▶ **Stated task**:
Reproduce every line of the material below without any changes.

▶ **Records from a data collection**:
━━━━━━━━━━━━━━━━━━━━━━━━━━━━━━

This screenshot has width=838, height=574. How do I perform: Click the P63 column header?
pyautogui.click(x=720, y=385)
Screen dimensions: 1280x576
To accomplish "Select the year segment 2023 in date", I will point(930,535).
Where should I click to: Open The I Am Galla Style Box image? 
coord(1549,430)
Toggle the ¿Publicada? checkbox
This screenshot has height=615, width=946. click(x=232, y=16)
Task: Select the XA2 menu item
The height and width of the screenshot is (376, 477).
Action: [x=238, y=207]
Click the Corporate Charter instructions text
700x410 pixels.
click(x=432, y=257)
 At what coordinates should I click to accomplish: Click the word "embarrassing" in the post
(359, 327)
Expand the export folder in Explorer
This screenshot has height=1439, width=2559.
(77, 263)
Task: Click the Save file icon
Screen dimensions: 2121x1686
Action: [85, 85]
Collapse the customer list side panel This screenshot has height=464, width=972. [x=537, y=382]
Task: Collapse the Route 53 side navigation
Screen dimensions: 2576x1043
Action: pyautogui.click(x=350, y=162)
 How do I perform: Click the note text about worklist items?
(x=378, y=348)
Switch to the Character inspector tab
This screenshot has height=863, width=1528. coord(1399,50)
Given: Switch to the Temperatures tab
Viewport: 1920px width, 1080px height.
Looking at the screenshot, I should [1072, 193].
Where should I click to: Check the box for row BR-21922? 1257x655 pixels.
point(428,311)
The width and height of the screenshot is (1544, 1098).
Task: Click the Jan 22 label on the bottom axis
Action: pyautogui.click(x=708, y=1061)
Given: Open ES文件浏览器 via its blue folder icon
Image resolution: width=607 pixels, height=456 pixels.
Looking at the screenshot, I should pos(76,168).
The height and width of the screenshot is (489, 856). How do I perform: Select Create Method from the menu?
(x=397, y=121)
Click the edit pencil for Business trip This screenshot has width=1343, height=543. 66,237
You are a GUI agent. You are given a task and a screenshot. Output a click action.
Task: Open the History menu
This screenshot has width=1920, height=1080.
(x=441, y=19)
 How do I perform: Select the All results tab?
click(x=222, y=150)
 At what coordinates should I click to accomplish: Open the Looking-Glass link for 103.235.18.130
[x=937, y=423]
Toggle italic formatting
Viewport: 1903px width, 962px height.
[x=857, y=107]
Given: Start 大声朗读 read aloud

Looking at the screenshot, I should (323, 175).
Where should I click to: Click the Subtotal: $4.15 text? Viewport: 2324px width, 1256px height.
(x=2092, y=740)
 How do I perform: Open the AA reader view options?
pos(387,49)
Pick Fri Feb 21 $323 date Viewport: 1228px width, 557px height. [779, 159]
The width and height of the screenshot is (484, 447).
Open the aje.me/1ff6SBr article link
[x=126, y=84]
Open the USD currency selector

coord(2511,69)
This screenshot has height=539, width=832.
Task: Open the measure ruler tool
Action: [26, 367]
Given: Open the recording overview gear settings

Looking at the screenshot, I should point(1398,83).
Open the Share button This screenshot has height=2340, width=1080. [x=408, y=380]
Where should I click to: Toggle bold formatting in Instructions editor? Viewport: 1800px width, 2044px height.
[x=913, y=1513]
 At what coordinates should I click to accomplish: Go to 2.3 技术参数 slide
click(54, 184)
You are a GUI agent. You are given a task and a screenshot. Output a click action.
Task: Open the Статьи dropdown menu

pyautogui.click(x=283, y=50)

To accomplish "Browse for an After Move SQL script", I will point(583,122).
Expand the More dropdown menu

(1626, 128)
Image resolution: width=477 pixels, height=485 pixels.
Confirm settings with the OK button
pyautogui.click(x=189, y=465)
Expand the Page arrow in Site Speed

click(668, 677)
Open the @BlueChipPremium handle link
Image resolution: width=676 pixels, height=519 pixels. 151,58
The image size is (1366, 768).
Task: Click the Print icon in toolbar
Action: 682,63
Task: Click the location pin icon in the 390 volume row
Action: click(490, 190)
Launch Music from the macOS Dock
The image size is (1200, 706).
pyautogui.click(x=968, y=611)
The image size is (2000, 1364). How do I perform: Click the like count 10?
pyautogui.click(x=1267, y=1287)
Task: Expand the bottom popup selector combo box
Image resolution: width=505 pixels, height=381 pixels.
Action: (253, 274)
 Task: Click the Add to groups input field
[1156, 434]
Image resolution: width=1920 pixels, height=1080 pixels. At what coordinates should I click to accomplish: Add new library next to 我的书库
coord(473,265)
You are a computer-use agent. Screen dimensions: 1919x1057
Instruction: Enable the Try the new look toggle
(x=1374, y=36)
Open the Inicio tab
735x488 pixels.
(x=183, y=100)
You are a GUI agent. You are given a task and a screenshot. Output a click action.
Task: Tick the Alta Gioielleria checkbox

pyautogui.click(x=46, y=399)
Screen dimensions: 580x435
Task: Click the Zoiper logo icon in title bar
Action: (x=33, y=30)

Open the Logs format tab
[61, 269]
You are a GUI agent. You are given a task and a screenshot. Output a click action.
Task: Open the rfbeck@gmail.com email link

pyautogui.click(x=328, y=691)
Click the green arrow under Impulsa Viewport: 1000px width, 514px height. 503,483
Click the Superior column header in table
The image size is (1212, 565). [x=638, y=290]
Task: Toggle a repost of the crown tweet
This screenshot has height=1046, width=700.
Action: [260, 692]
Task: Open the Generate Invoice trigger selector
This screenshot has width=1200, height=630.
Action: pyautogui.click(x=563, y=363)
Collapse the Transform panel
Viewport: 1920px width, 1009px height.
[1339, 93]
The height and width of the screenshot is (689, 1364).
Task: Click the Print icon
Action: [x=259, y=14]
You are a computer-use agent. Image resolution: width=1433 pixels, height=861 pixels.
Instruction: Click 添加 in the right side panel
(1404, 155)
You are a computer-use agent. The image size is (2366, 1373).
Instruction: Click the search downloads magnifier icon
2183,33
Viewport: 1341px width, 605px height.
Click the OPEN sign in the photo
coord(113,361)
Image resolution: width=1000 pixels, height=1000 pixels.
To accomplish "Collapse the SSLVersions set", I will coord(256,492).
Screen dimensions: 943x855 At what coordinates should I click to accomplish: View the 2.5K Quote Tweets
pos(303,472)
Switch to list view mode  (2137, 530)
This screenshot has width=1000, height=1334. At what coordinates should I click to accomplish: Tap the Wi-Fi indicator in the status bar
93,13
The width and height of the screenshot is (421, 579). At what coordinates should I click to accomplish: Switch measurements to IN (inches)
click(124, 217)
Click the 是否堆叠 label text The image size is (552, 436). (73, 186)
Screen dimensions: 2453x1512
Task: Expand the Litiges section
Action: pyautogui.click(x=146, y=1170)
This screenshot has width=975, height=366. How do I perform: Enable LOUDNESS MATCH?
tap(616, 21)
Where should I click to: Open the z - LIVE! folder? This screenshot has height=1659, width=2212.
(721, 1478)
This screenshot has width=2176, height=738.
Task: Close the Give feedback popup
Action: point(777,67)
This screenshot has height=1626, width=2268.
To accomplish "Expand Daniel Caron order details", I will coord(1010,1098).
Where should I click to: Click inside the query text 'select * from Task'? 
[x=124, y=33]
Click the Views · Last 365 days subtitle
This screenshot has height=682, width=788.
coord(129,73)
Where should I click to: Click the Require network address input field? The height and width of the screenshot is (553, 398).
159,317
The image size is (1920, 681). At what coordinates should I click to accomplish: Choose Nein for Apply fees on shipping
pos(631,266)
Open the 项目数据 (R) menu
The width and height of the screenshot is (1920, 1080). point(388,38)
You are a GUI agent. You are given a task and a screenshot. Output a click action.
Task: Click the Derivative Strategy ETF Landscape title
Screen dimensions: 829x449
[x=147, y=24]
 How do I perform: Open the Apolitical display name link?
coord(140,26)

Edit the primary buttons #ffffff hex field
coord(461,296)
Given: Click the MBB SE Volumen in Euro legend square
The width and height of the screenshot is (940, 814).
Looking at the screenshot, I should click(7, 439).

━━━━━━━━━━━━━━━━━━━━━━━━━━━━━━

▶ **Complete answer**:
This screenshot has width=838, height=574. How do I perform: Click the P63 column header?
pyautogui.click(x=720, y=385)
Screen dimensions: 1280x576
To accomplish "Select the year segment 2023 in date", I will point(930,535).
Where should I click to: Open The I Am Galla Style Box image? 
coord(1549,430)
Toggle the ¿Publicada? checkbox
This screenshot has height=615, width=946. click(x=232, y=16)
Task: Select the XA2 menu item
The height and width of the screenshot is (376, 477).
Action: [x=238, y=207]
Click the Corporate Charter instructions text
700x410 pixels.
click(x=432, y=257)
 At what coordinates should I click to accomplish: Click the word "embarrassing" in the post
(359, 327)
Expand the export folder in Explorer
This screenshot has height=1439, width=2559.
(77, 263)
Task: Click the Save file icon
Screen dimensions: 2121x1686
Action: [85, 85]
Collapse the customer list side panel This screenshot has height=464, width=972. [x=537, y=382]
Task: Collapse the Route 53 side navigation
Screen dimensions: 2576x1043
Action: pyautogui.click(x=350, y=162)
 How do I perform: Click the note text about worklist items?
(x=378, y=348)
Switch to the Character inspector tab
This screenshot has height=863, width=1528. coord(1399,50)
Given: Switch to the Temperatures tab
Viewport: 1920px width, 1080px height.
Looking at the screenshot, I should [1072, 193].
Where should I click to: Check the box for row BR-21922? 1257x655 pixels.
point(428,311)
The width and height of the screenshot is (1544, 1098).
Task: Click the Jan 22 label on the bottom axis
Action: pyautogui.click(x=708, y=1061)
Given: Open ES文件浏览器 via its blue folder icon
Image resolution: width=607 pixels, height=456 pixels.
Looking at the screenshot, I should pos(76,168).
The height and width of the screenshot is (489, 856). How do I perform: Select Create Method from the menu?
(x=397, y=121)
Click the edit pencil for Business trip This screenshot has width=1343, height=543. 66,237
You are a GUI agent. You are given a task and a screenshot. Output a click action.
Task: Open the History menu
This screenshot has width=1920, height=1080.
(x=441, y=19)
 How do I perform: Select the All results tab?
click(x=222, y=150)
 At what coordinates should I click to accomplish: Open the Looking-Glass link for 103.235.18.130
[x=937, y=423]
Toggle italic formatting
Viewport: 1903px width, 962px height.
[x=857, y=107]
Given: Start 大声朗读 read aloud

Looking at the screenshot, I should (323, 175).
Where should I click to: Click the Subtotal: $4.15 text? Viewport: 2324px width, 1256px height.
(x=2092, y=740)
 How do I perform: Open the AA reader view options?
pos(387,49)
Pick Fri Feb 21 $323 date Viewport: 1228px width, 557px height. [779, 159]
The width and height of the screenshot is (484, 447).
Open the aje.me/1ff6SBr article link
[x=126, y=84]
Open the USD currency selector

coord(2511,69)
This screenshot has height=539, width=832.
Task: Open the measure ruler tool
Action: [26, 367]
Given: Open the recording overview gear settings

Looking at the screenshot, I should point(1398,83).
Open the Share button This screenshot has height=2340, width=1080. [x=408, y=380]
Where should I click to: Toggle bold formatting in Instructions editor? Viewport: 1800px width, 2044px height.
[x=913, y=1513]
 At what coordinates should I click to accomplish: Go to 2.3 技术参数 slide
click(54, 184)
You are a GUI agent. You are given a task and a screenshot. Output a click action.
Task: Open the Статьи dropdown menu

pyautogui.click(x=283, y=50)

To accomplish "Browse for an After Move SQL script", I will point(583,122).
Expand the More dropdown menu

(1626, 128)
Image resolution: width=477 pixels, height=485 pixels.
Confirm settings with the OK button
pyautogui.click(x=189, y=465)
Expand the Page arrow in Site Speed

click(668, 677)
Open the @BlueChipPremium handle link
Image resolution: width=676 pixels, height=519 pixels. 151,58
The image size is (1366, 768).
Task: Click the Print icon in toolbar
Action: 682,63
Task: Click the location pin icon in the 390 volume row
Action: click(490, 190)
Launch Music from the macOS Dock
The image size is (1200, 706).
pyautogui.click(x=968, y=611)
The image size is (2000, 1364). How do I perform: Click the like count 10?
pyautogui.click(x=1267, y=1287)
Task: Expand the bottom popup selector combo box
Image resolution: width=505 pixels, height=381 pixels.
Action: (253, 274)
 Task: Click the Add to groups input field
[1156, 434]
Image resolution: width=1920 pixels, height=1080 pixels. At what coordinates should I click to accomplish: Add new library next to 我的书库
coord(473,265)
You are a computer-use agent. Screen dimensions: 1919x1057
Instruction: Enable the Try the new look toggle
(x=1374, y=36)
Open the Inicio tab
735x488 pixels.
(x=183, y=100)
You are a GUI agent. You are given a task and a screenshot. Output a click action.
Task: Tick the Alta Gioielleria checkbox

pyautogui.click(x=46, y=399)
Screen dimensions: 580x435
Task: Click the Zoiper logo icon in title bar
Action: (x=33, y=30)

Open the Logs format tab
[61, 269]
You are a GUI agent. You are given a task and a screenshot. Output a click action.
Task: Open the rfbeck@gmail.com email link

pyautogui.click(x=328, y=691)
Click the green arrow under Impulsa Viewport: 1000px width, 514px height. 503,483
Click the Superior column header in table
The image size is (1212, 565). [x=638, y=290]
Task: Toggle a repost of the crown tweet
This screenshot has height=1046, width=700.
Action: [260, 692]
Task: Open the Generate Invoice trigger selector
This screenshot has width=1200, height=630.
Action: pyautogui.click(x=563, y=363)
Collapse the Transform panel
Viewport: 1920px width, 1009px height.
[1339, 93]
The height and width of the screenshot is (689, 1364).
Task: Click the Print icon
Action: [x=259, y=14]
You are a computer-use agent. Image resolution: width=1433 pixels, height=861 pixels.
Instruction: Click 添加 in the right side panel
(1404, 155)
You are a computer-use agent. The image size is (2366, 1373).
Instruction: Click the search downloads magnifier icon
2183,33
Viewport: 1341px width, 605px height.
Click the OPEN sign in the photo
coord(113,361)
Image resolution: width=1000 pixels, height=1000 pixels.
To accomplish "Collapse the SSLVersions set", I will coord(256,492).
Screen dimensions: 943x855 At what coordinates should I click to accomplish: View the 2.5K Quote Tweets
pos(303,472)
Switch to list view mode  (2137, 530)
This screenshot has width=1000, height=1334. At what coordinates should I click to accomplish: Tap the Wi-Fi indicator in the status bar
93,13
The width and height of the screenshot is (421, 579). At what coordinates should I click to accomplish: Switch measurements to IN (inches)
click(124, 217)
Click the 是否堆叠 label text The image size is (552, 436). (73, 186)
Screen dimensions: 2453x1512
Task: Expand the Litiges section
Action: pyautogui.click(x=146, y=1170)
This screenshot has width=975, height=366. How do I perform: Enable LOUDNESS MATCH?
tap(616, 21)
Where should I click to: Open the z - LIVE! folder? This screenshot has height=1659, width=2212.
(721, 1478)
This screenshot has width=2176, height=738.
Task: Close the Give feedback popup
Action: point(777,67)
This screenshot has height=1626, width=2268.
To accomplish "Expand Daniel Caron order details", I will coord(1010,1098).
Where should I click to: Click inside the query text 'select * from Task'? 
[x=124, y=33]
Click the Views · Last 365 days subtitle
This screenshot has height=682, width=788.
coord(129,73)
Where should I click to: Click the Require network address input field? The height and width of the screenshot is (553, 398).
159,317
The image size is (1920, 681). At what coordinates should I click to accomplish: Choose Nein for Apply fees on shipping
pos(631,266)
Open the 项目数据 (R) menu
The width and height of the screenshot is (1920, 1080). point(388,38)
You are a GUI agent. You are given a task and a screenshot. Output a click action.
Task: Click the Derivative Strategy ETF Landscape title
Screen dimensions: 829x449
[x=147, y=24]
 How do I perform: Open the Apolitical display name link?
coord(140,26)

Edit the primary buttons #ffffff hex field
coord(461,296)
Given: Click the MBB SE Volumen in Euro legend square
The width and height of the screenshot is (940, 814).
Looking at the screenshot, I should click(7, 439).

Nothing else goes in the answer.